Une étude chez plus de 1 000 professionnels de santé
Le protocole a concerné 1 231 travailleurs de santé vaccinés selon leur préférence : soit, dans le cadre d'une procédure nationale organisée pour le personnel de santé, administration de la 3ème dose de vaccin contre la Covid-19 BioNTech Pfizer (BNT, 30 µg ARNm) ou Moderna (MOD, 50 µg ARNm) selon les disponibilités avec administration concomitante dans le bras controlatéral du VAG (groupe traité) ; soit injection seule du vaccin Covid-19, le vaccin antigrippal étant réalisé (ou non) 14 jours plus tard (groupe contrôle).
Un questionnaire d'informations sur les effets secondaires éventuels était rempli. Le dosage des IgG anti SARS-COV-2-Spike (IgG-SARS) a été réalisé 14 à 90 jours après la vaccination, exprimé en binding antibody units (BAU). La population étudiée était principalement féminine (82,5 %). Les sujets convalescents d'une précédente infection Covid-19 ont été exclus.

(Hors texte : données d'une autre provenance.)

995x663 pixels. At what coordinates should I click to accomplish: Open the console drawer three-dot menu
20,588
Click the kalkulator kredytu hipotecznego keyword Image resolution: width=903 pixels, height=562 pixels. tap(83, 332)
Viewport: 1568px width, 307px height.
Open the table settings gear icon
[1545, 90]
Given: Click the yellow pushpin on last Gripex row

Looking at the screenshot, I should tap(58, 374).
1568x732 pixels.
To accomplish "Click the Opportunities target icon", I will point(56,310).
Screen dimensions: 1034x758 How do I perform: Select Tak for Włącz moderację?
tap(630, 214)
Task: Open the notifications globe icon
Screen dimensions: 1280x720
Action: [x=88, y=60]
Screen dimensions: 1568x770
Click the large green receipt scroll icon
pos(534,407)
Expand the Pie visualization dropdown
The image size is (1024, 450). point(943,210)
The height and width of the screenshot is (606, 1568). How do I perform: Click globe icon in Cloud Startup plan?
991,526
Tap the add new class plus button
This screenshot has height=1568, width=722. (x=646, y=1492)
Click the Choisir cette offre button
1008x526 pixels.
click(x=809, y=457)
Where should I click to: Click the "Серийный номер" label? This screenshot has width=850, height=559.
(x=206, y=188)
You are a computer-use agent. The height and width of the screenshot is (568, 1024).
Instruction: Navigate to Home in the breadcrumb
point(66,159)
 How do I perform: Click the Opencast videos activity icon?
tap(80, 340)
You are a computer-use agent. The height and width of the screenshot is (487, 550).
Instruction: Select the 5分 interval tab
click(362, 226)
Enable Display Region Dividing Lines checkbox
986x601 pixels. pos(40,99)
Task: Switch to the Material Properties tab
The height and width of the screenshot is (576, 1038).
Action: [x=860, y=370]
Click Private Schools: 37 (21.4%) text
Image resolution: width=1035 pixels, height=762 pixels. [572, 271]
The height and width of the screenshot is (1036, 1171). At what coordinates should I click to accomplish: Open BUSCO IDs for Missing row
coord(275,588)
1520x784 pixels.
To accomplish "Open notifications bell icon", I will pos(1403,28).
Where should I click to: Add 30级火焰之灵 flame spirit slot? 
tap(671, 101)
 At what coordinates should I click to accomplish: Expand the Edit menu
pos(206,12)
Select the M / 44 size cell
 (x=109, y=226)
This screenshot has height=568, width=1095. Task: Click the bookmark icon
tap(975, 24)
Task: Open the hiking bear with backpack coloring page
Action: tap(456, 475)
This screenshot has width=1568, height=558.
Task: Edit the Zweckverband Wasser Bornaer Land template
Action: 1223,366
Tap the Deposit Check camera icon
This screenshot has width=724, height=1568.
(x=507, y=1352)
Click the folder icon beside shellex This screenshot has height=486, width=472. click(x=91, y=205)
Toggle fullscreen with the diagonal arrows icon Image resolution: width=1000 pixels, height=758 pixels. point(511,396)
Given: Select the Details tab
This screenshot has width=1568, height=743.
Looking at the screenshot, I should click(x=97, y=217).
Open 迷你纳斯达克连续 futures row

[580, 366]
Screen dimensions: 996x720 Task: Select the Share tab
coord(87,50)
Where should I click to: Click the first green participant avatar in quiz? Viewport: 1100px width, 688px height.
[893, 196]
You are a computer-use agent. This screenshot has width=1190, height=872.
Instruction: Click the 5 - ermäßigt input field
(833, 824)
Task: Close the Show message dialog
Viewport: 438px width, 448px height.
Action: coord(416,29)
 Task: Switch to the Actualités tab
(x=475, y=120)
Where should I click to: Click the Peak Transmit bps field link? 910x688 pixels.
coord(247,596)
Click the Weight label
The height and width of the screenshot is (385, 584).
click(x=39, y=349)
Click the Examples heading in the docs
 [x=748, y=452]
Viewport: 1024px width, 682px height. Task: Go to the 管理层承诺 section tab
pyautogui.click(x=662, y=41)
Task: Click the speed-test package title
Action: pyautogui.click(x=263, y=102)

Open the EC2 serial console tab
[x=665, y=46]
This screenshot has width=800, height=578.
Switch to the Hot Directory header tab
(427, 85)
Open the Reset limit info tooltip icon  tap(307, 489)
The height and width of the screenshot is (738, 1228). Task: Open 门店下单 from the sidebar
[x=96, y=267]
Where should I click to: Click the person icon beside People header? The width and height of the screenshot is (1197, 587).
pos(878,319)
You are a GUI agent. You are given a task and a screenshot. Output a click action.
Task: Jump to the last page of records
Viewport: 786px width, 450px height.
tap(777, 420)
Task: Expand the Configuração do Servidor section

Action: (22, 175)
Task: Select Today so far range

Un peu moins d’anticorps… et d’effets secondaires
La vaccination concomitante grippe-Covid-19 a été réalisée chez 249/1 230 (20,2 %) sujets (vaccin BNT dans 90,4 % des cas). Le groupe contrôle comprenait 982 participants (79,8 %) qui ont reçu le vaccin BNT dans 78,5 % des cas. On ne connaît pas la proportion de sujets ayant finalement reçu le VAG dans ce groupe. La seule différence démographique significative entre les groupes est en première analyse la prédominance d’hommes (24 %) dans le groupe traité contre 15,7 % dans le groupe contrôle, sans que cette « suprématie » masculine ne résiste à l’application ultérieure de la régression multiple.
Les valeurs médianes d’IgG-SARS (médiane [rapport interquartile]) sont 34 % plus élevées dans le groupe contrôle que dans le groupe co-vacciné (respectivement 2 150 [1 341-3 242] et 1 605 [178-2 505], p < 0,01). La différence était plus nette après utilisation de MOD (+ 43,3 %) que BNT (+ 25,3 %, p = 0,02). Des effets secondaires ont été rapportés chez 81,1 % des sujets co-vaccinés et 87,3 % des sujets du groupe contrôle.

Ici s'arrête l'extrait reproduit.